[The earlier version of this came out rather scrambled.]
John Ryskamp wrote:
> That sounds like a flippant remark, but it points to something important
It was both flippant _and_ quite serious. In fact it reflects the way in
which I always handled the "problem" of plagiarism. If a student put
his/her name to a text, it was hers. And he had to defend it as
his/hers. I rather suspect that that will be the general tendency of
literate/cyber culture in the future -- that is there will be
increasingly less emphasis on "originality" and increasingly greater
emphasis on how well what one wants to say in a given context is said.
If someone has made the point one wants to make (in a given context) as
well as it can be made, the most sensible thing is simply to repeat it.
(And give a citation only if citing an earlier user of the phrase adds
to its clarity. For example, we now use individual words all the time
without citation, but I would not use the words "holism" or "holistic"

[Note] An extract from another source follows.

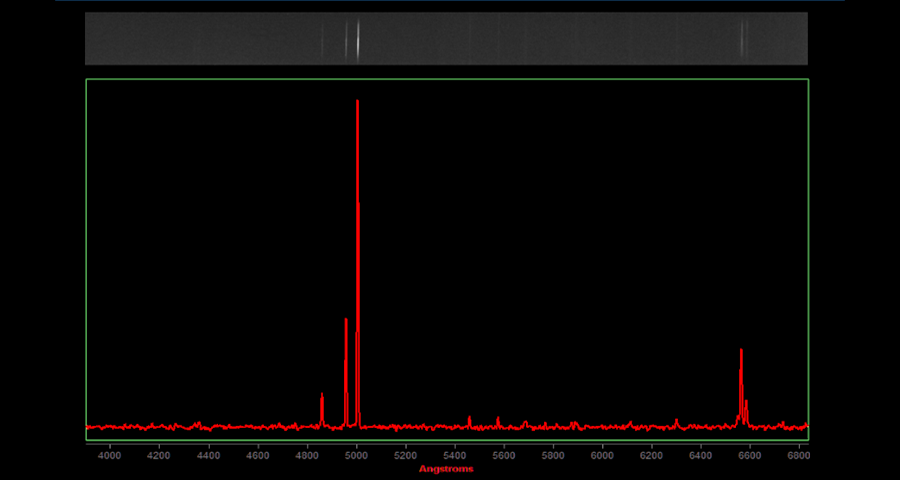
Task: Select the 5000 wavelength tick label
Action: coord(357,454)
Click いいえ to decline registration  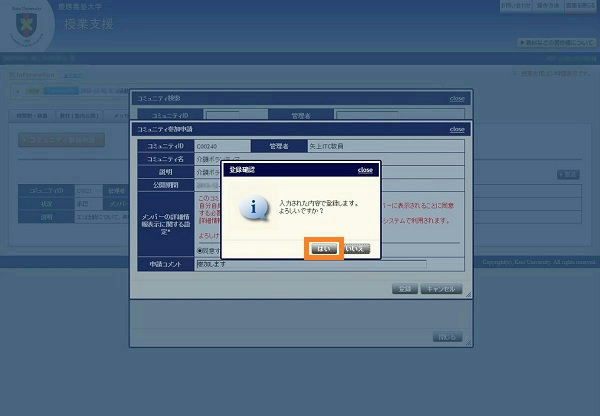[x=356, y=247]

without citing an earlier use.) Such a practice is of course impossible
now, but probably it describes the process that led up to the Iliad &
Try sometime the experiment of starting simply to type out onscreen some
text, but molding it as you go along to fit an immediate purpose and
your own views. Compare and contrast the result with the same text with
all the proper quotation marks and citations put it. Compare and
contrast it then both with the original from which you "copied," and
your own attempt to work out your point. This of course would have been
impossible with handwriting or typewriter, but with computer type it is
almost as easy as with oral text.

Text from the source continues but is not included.